--- START ---

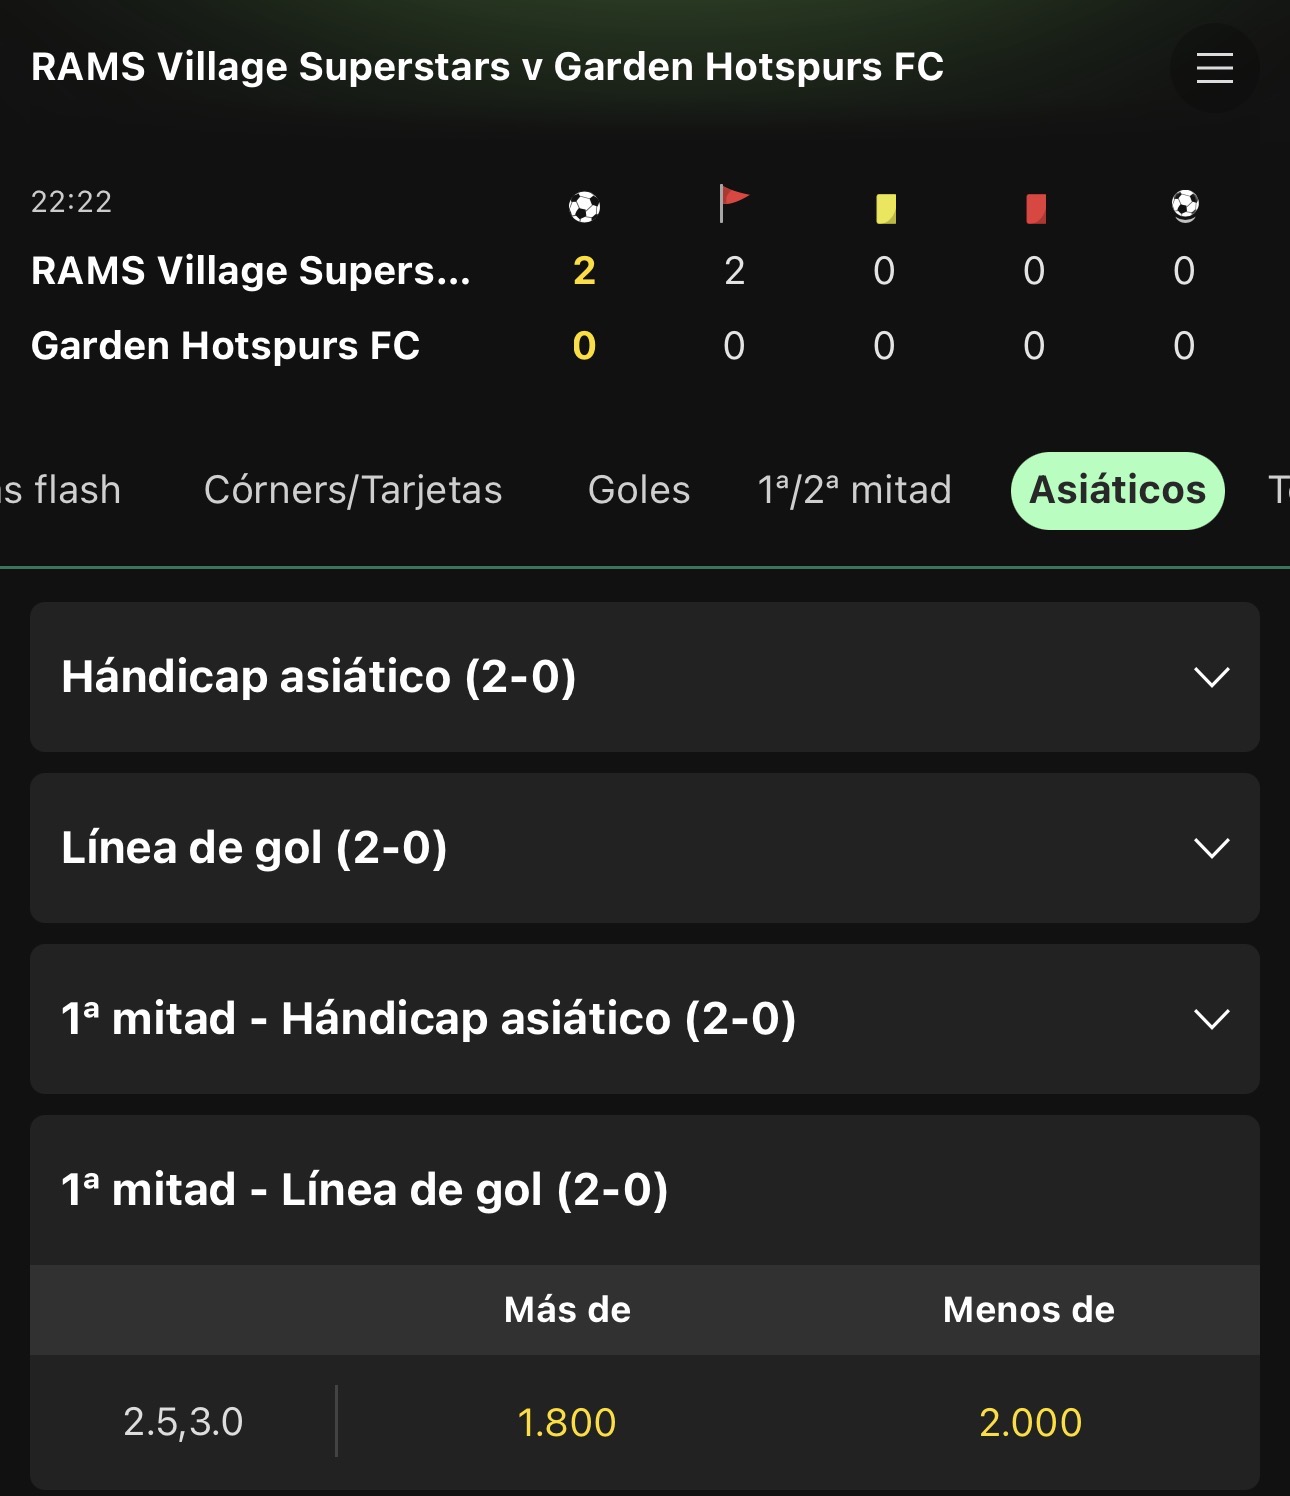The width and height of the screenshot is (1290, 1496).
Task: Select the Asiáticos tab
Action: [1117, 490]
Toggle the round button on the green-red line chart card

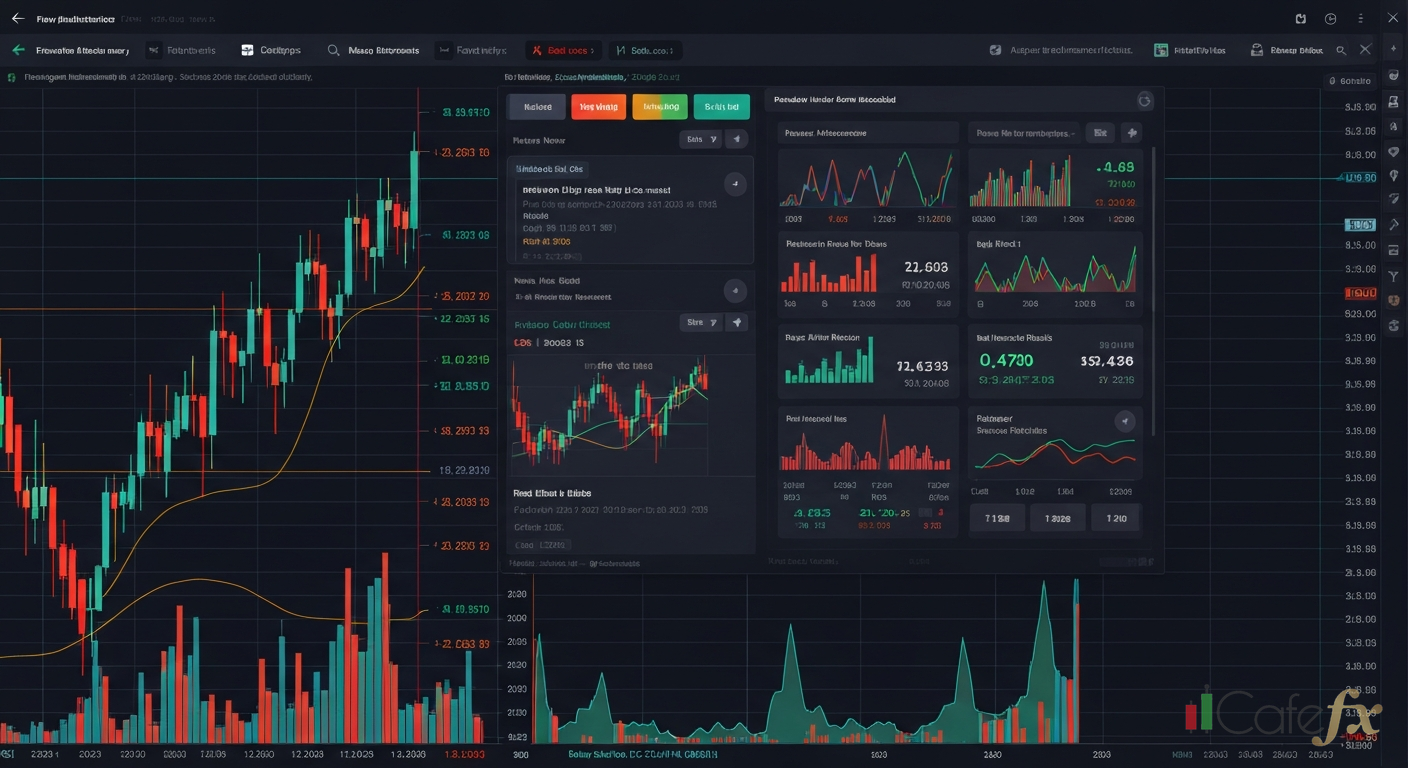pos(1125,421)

--- END ---

# AIM OF THE TASK
Reproduce exactly the lines that run from the line holding "Toggle the round" through the final line of the entries, and omit every picture.

# EXERCISE ANSWER
Toggle the round button on the green-red line chart card

pos(1125,421)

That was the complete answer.